Это была пристань бывшего Екатеринштадта или Баронска — городка, основанного здесь неким голландским бароном еще при матушке Екатерине, поселившей, как известно, в Поволжье немецких колонистов из Южной Германии и Швейцарии, чтобы те дали россиянам пример доброго хозяйничания на плодородных, но плохо освоенных степных нивах волжского Понизовья.
Теперь поселение и пристань поименованы Марксштадтом — то ли для приумножения славы самого городка, то для возвеличения отца и творца социалистической теории, столь успешно реализуемой в Немецкой республике на Волге. Отсюда недалеко и до самой столицы этой республики — города Покровска, лежавшего напротив Саратова, куда пароход «Воронеж» должен прибыть под утро...
...Слушая эти слова — Марксштадт, Мариенталь, Базель, Блюменфельд, Бальцер, Цюрих, — спецкорреспондент «Экрана» втайне волновался и тревожился... Однако беспокоили его отнюдь не сами редакционные задания, а лишь мысль, как бы не вспомнила про них строгая Екатерина Георгиевна. И, вспомнив, не оставила бы спецкора наедине с рабочим блокнотом!

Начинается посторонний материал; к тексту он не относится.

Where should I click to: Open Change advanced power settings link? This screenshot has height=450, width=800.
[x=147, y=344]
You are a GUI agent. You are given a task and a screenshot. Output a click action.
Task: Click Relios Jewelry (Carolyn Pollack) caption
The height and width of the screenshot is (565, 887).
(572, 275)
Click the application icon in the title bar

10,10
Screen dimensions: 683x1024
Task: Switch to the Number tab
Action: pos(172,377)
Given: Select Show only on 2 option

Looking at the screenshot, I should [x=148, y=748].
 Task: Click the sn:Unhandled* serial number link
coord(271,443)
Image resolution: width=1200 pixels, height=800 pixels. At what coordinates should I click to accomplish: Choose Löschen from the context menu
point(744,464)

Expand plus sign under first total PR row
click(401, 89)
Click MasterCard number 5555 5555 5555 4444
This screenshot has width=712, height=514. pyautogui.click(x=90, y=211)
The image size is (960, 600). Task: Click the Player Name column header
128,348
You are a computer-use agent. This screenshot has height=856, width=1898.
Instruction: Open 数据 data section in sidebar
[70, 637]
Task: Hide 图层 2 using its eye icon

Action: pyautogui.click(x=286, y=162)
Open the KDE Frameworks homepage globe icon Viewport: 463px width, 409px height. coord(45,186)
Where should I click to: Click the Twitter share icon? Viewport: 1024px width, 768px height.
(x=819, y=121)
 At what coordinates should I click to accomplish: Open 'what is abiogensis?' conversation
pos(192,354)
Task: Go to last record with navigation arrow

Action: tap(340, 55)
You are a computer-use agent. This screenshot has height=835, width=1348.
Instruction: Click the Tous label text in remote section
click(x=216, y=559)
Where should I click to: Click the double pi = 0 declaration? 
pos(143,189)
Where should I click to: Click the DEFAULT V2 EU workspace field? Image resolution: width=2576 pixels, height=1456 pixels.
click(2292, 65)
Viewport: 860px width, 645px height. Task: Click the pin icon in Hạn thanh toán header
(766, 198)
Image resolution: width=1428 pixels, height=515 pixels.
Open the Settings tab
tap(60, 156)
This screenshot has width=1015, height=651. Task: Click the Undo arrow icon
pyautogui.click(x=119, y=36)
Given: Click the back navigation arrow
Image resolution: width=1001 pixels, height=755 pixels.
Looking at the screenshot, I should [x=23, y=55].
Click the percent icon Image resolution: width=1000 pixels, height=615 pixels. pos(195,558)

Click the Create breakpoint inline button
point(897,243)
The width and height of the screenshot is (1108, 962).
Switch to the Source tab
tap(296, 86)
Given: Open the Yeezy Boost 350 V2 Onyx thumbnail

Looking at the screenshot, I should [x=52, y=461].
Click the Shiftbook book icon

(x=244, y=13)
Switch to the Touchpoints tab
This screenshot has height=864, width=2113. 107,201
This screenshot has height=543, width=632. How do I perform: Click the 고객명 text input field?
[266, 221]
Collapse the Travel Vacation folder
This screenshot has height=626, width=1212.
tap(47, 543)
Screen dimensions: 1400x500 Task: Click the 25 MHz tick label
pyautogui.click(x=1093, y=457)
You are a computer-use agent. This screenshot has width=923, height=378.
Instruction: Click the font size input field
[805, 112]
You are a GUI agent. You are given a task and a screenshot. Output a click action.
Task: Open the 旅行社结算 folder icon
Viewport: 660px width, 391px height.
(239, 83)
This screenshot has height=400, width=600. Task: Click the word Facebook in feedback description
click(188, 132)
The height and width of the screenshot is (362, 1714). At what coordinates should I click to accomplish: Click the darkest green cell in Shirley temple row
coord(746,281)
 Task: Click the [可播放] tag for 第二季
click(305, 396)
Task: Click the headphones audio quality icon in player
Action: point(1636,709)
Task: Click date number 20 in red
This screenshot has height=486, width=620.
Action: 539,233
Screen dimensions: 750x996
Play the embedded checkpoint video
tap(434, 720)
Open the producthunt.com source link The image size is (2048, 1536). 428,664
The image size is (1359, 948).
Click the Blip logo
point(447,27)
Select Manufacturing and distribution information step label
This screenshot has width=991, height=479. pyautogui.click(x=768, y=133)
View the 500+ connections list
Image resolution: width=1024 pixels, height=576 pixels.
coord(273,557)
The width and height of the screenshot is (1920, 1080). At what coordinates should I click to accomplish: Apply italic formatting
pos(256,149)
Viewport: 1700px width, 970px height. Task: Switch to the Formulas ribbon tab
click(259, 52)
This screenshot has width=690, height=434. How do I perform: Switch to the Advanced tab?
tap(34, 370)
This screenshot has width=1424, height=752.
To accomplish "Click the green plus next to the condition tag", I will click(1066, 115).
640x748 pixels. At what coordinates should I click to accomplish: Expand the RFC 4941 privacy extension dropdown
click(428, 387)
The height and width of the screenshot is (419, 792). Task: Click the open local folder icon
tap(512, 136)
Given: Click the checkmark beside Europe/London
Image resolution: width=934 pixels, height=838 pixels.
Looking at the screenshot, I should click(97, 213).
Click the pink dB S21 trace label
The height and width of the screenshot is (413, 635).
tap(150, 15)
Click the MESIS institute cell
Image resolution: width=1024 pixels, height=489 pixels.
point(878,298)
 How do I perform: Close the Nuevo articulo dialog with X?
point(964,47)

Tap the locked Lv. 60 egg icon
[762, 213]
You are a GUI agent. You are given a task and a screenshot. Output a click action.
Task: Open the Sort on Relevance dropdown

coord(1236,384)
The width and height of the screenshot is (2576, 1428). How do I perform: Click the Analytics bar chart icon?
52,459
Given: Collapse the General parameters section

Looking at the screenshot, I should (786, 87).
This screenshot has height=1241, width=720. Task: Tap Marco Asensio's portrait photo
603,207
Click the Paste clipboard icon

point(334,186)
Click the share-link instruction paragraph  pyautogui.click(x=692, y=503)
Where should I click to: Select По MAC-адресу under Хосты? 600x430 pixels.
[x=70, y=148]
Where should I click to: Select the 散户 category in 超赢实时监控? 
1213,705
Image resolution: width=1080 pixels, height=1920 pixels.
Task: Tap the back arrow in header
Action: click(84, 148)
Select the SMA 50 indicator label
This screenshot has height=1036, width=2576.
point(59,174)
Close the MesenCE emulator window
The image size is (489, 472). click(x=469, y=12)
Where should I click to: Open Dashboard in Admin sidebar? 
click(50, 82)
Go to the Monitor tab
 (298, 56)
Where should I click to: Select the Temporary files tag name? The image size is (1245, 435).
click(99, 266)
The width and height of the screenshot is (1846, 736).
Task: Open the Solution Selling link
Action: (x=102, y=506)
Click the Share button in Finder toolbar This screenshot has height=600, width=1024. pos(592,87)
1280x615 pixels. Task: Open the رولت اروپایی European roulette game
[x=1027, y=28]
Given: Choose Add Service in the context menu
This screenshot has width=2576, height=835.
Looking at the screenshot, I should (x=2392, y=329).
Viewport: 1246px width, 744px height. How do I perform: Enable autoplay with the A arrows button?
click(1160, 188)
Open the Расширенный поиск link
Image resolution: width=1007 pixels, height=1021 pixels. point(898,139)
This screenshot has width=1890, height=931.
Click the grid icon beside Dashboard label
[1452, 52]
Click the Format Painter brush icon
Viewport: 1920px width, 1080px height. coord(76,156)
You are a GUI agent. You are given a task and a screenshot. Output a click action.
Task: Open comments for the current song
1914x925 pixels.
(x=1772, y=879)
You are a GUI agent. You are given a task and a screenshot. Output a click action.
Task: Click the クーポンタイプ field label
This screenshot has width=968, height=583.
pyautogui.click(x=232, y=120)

Никакая работа на ум не шла! Ему, может, впервые в жизни стало безразлично все, что не имело прямого касательства к Екатерине Георгиевне. Эта женщина заслонила ему весь мир. Весь Божий Мир был прекрасен только тогда, когда озарялся ее улыбкой. Но он переставал существовать, когда надежда заслужить улыбку — гасла. Вне этой женщины не было для Рони ничего — ни реки, ни парохода, ни облаков. Только она давала всему глубокий смысл и открывала Рональду бесконечную прелесть бытия.
Уж какие там очерки, Немреспублики и Кавказы! Что ему теперь Казбек без нее?
...Он под руку водил ее вокруг безлюдной палубы «Воронежа», пока тот принимал в свои просторные трюмы сотни ящиков с табачными изделиями фабрики имени все того же Карла Маркса...
Роня, сердито, Екатерине Георгиевне:
— Ох! Не ведает, видно Владимир Владимирович, что кроме бебелевского пива и «имени Лассаля блинов» вполне зримо существует на Руси реальный, притом низкосортный табачок имени Маркса![1]
Екатерина Георгиевна, грустновато улыбаясь:
— Знаете, Ронни, боюсь, как бы в единоборстве с товарищем Клопом-Присыпкиным[2] не осталась бы побежденной стороной особа самого автора!
Пароход коротенько прогудел отплытие. Снова замерцали впереди огни фарватера, и будто еще шире раздвинулись темные просторы. Когда теплый ветер с низовьев сильнее обдувал пароходный нос, а плечи женщины чуточку подрагивали, каким наслаждением было накидывать на эти плечи собственный легкий пиджак!
Где-то «Воронеж» почти прижался к высоченному берегу, и на мостике зажгли фонарь. Луч озарил глинистую почву, сонные листья мать-и-мачехи, лестницу-стремянку по откосу...
О прошлом больше не говорили. Теперь они читали стихи. Он — любимых поэтов русского серебряного века, она — вперемежку — Пушкина, Расина, Бодлера, сонеты Эредиа. Ее память на стихи была неиссякаема. Роня мог сравнить с нею только Валерия Брюсова.
Делалось все прохладнее. Ночь шла к перелому. За кормовой шлюпкой, на севере, у облаков стало заметнее легкое, серебристое свечение.
— Там сейчас — логовище Солнца, где оно спит по ночам, как все звери.
— Правда? — Он ободряюще погладил ее по руке.
Хотите согреться чашечкой чая? У меня в каюте «заряжен» термос. Мы можем даже капнуть в чай по капельке коньяку. У меня припасено немножко. Сейчас проведаю Ежика и принесу...
Когда они выпили чаю с коньяком в его каюте, ему стало чудиться, будто в женском оке появилось то же загадочное, влажное свечение, виденное ими там, на северной стороне купола мира...
Он отважился поближе рассмотреть этот мерцающий свет и понял, что тот не гаснет от его близкого взгляда!
А перед тем, как совсем уйти в блаженное небытие, он еще успел различить у нее на груди маленький, круглый, аккуратный шрамик пониже косточки-ключицы, как раз против живого женского сердца, ему отныне отдавшегося.